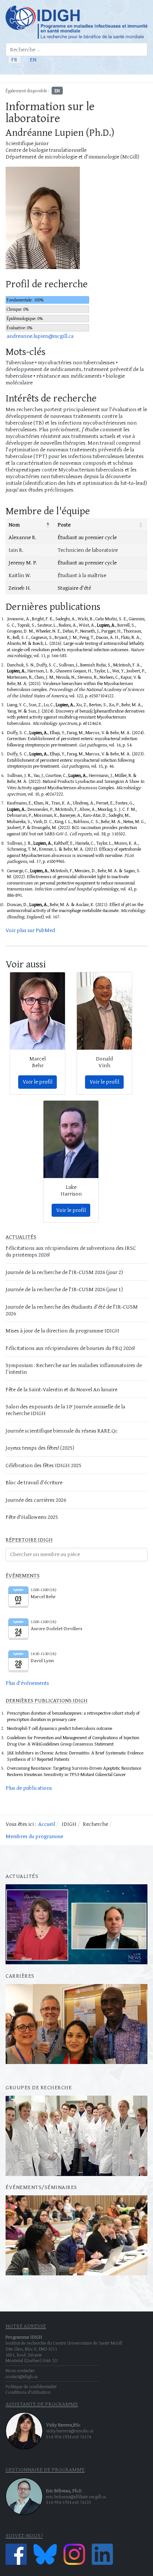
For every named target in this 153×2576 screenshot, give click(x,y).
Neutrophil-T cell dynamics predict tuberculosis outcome (59, 1728)
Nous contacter (20, 2370)
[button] (144, 79)
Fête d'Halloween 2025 (32, 1517)
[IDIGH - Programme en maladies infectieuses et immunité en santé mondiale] (76, 22)
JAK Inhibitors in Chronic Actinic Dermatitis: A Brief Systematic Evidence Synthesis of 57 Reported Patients (75, 1756)
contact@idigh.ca (22, 2376)
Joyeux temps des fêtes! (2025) (40, 1448)
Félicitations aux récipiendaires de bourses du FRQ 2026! (70, 1348)
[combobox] (76, 49)
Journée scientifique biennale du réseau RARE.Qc (62, 1430)
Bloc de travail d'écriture (34, 1482)
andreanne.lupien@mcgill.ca (40, 336)
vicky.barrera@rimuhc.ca (69, 2430)
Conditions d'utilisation (28, 2392)
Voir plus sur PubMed (30, 930)
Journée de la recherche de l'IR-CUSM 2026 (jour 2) (64, 1272)
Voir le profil (37, 1081)
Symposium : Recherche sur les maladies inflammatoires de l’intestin (74, 1368)
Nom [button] (14, 524)
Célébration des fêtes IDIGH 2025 (43, 1465)
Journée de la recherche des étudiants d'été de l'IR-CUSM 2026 (72, 1310)
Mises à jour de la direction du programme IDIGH (62, 1330)
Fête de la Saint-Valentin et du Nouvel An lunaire (61, 1389)
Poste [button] (64, 524)
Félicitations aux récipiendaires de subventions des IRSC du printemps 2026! (71, 1251)
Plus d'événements (27, 1683)
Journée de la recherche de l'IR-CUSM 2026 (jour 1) (64, 1289)
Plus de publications (29, 1788)
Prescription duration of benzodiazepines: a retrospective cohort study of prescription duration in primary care (73, 1716)
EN (33, 59)
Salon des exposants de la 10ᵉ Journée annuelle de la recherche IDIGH (65, 1409)
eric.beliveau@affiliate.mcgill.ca (76, 2496)
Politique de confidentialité (31, 2386)
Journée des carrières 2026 (36, 1500)
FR (14, 59)
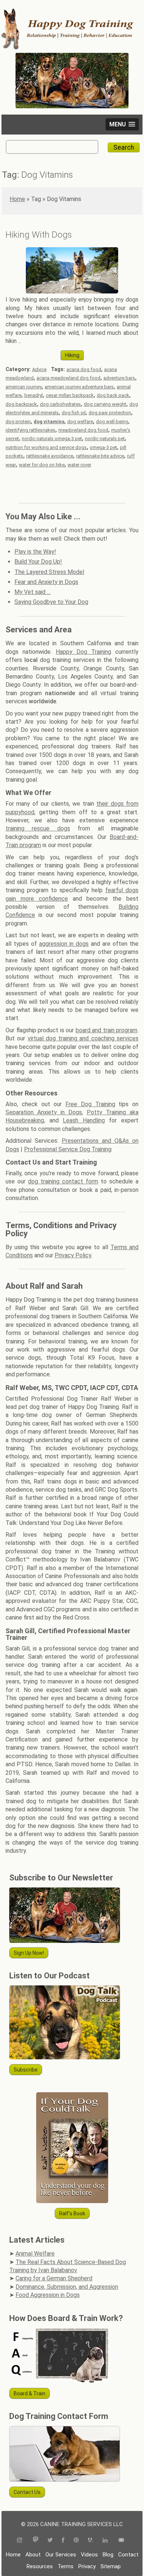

┄┄┄┄┄┄┄┄┄┄

• **TASK OBJECTIVE**:
Transcribe each line of the data above, unaltered, from the one where "Conditions d'utilisation (28, 2392)" appears to the one where "Célébration des fêtes IDIGH 2025 (43, 1465)" appears, inclusive of both.

• **EXERCISE RESPONSE**:
Conditions d'utilisation (28, 2392)
Voir plus sur PubMed (30, 930)
Journée de la recherche de l'IR-CUSM 2026 (jour 2) (64, 1272)
Voir le profil (37, 1081)
Symposium : Recherche sur les maladies inflammatoires de l’intestin (74, 1368)
Nom [button] (14, 524)
Célébration des fêtes IDIGH 2025 (43, 1465)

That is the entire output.